◆ Input data:
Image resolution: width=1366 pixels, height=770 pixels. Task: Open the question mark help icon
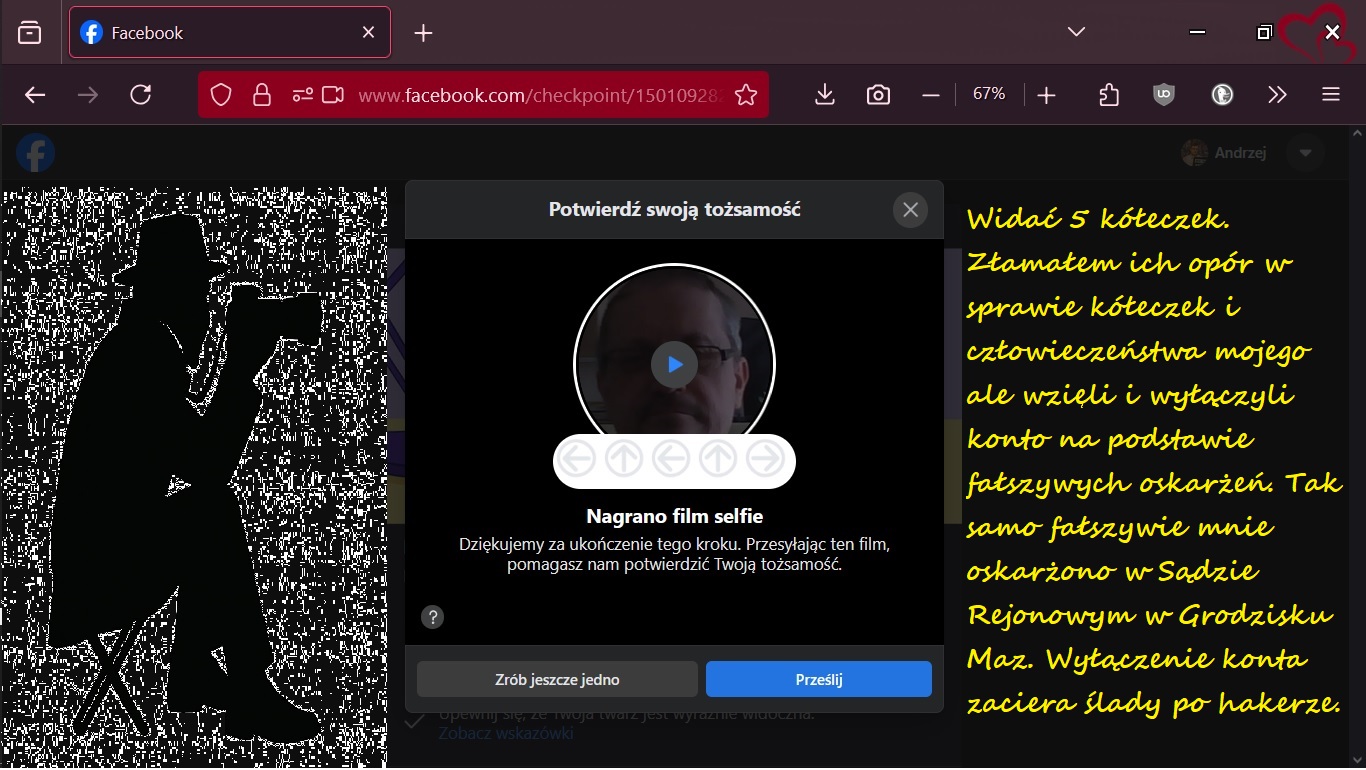pyautogui.click(x=432, y=617)
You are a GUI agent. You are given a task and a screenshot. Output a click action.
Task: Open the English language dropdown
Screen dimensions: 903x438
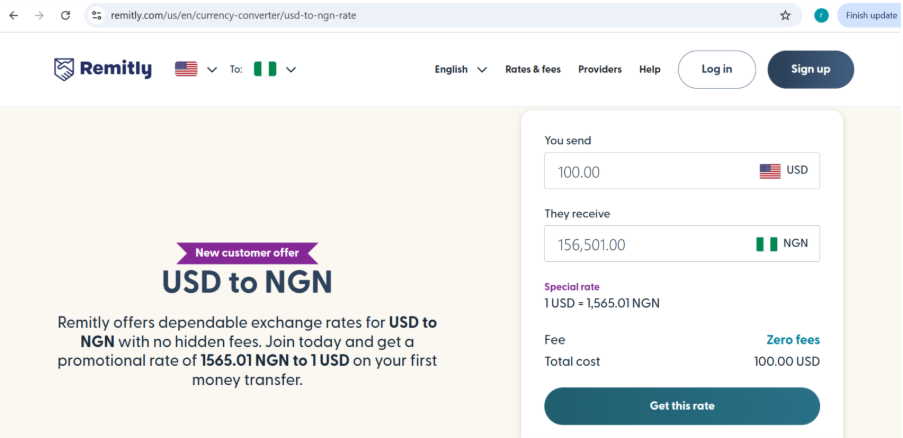[461, 69]
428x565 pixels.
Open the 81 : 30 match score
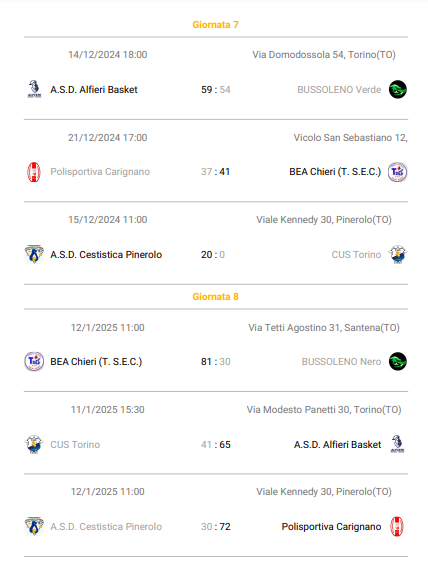click(215, 361)
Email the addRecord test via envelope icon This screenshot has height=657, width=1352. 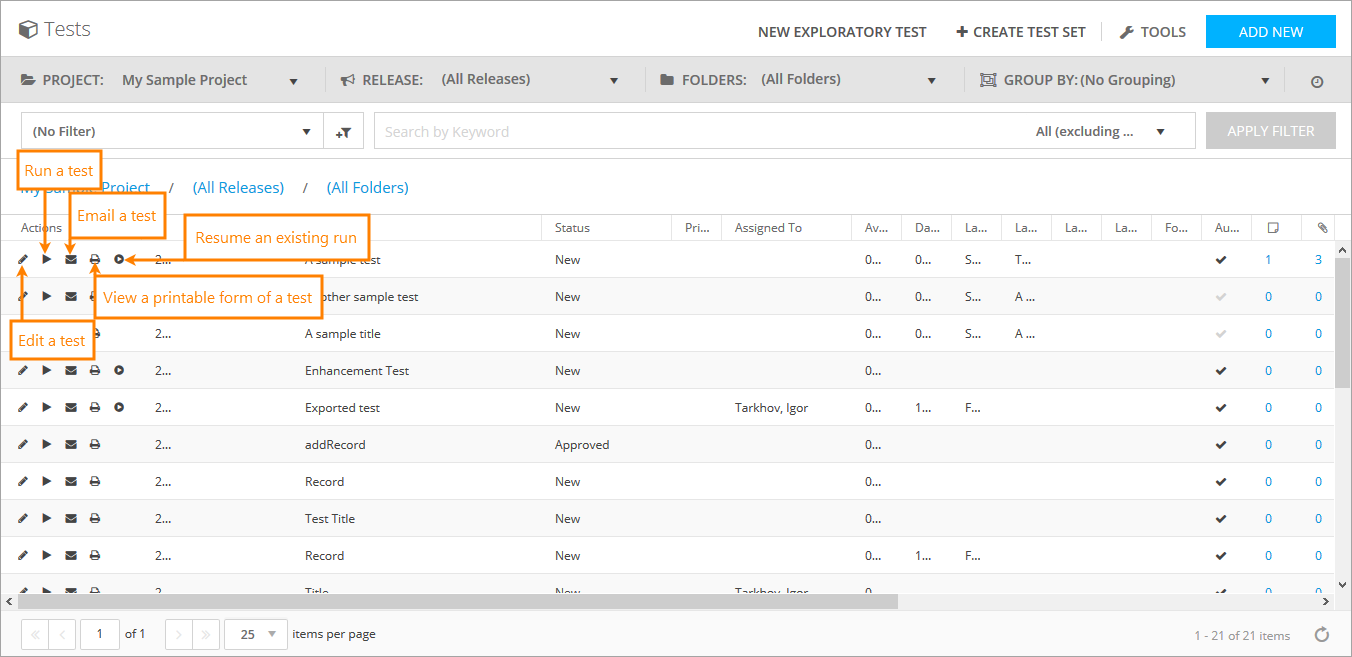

◆ Assignment:
Pictures are to be left out. Everything else in the records above gets repeated exactly.

◆ Task output:
Image resolution: width=1366 pixels, height=770 pixels. Task: Open the question mark help icon
pyautogui.click(x=432, y=617)
You are a GUI agent. You are given a task and a screenshot. Output a click action.
Task: Open the English language dropdown
Screen dimensions: 903x438
[461, 69]
428x565 pixels.
Open the 81 : 30 match score
click(215, 361)
Email the addRecord test via envelope icon This screenshot has height=657, width=1352. 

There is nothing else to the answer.